Thirty feet down at the bottom of the gully lay a tangled wreckage of wood and iron. There had apparently stood two cars where the runaway had struck.

One of them held a derrick outfit, the other some heavy excavating machine. The two cars had been forced headlong into the abyss. The runaway engine piling down upon them had completed the work of ruin.

“I can’t understand it,” spoke Ralph, after a long spell of inspection and thought. “What possible object could any one have in view in smashing up that machinery?”

Then it occurred to him that his pursuit of the runaway might have frightened its operator from his original purpose, and he had changed his plans and abandoned the locomotive to its later course.

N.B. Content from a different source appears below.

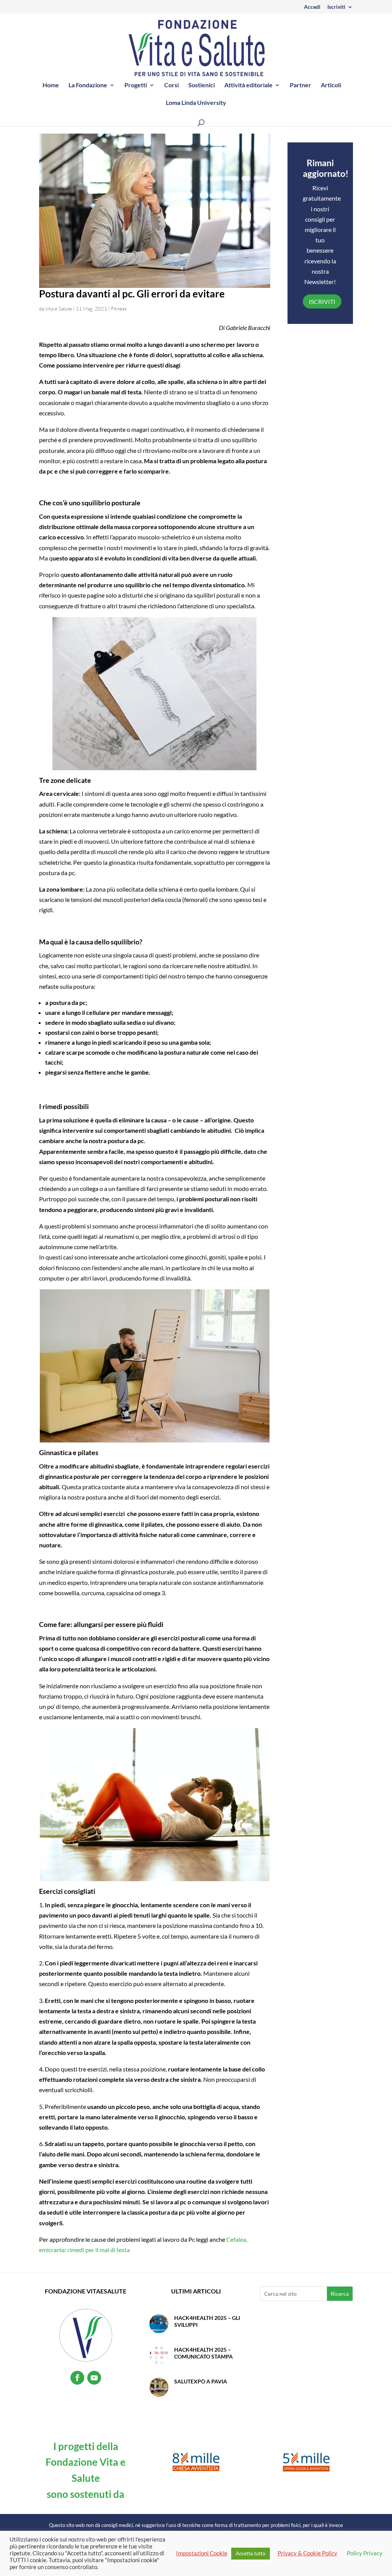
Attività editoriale (248, 85)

“A pretty bill for the Great Northern to settle, all the same,” reflected Ralph, as he started back the way he had come.

At the switch he turned the target to open main, and made his way forward till he reached No. 93. Roberts had set the danger signals behind them, and he stood on the side of the embankment dismally surveying the wreck of his pet locomotive. Ralph told him of the situation ahead.

“I can’t understand it,” confessed the puzzled fireman.

“No more can I,” said Ralph. “I wish we could have caught the man who got away, though.”

“What are we going to do?”

“Wait for instructions, of course. There is nothing due out or in for some time to come, unless the Limited comes on. The out track is clear for her, if she does. We must get word to Preston, some way.”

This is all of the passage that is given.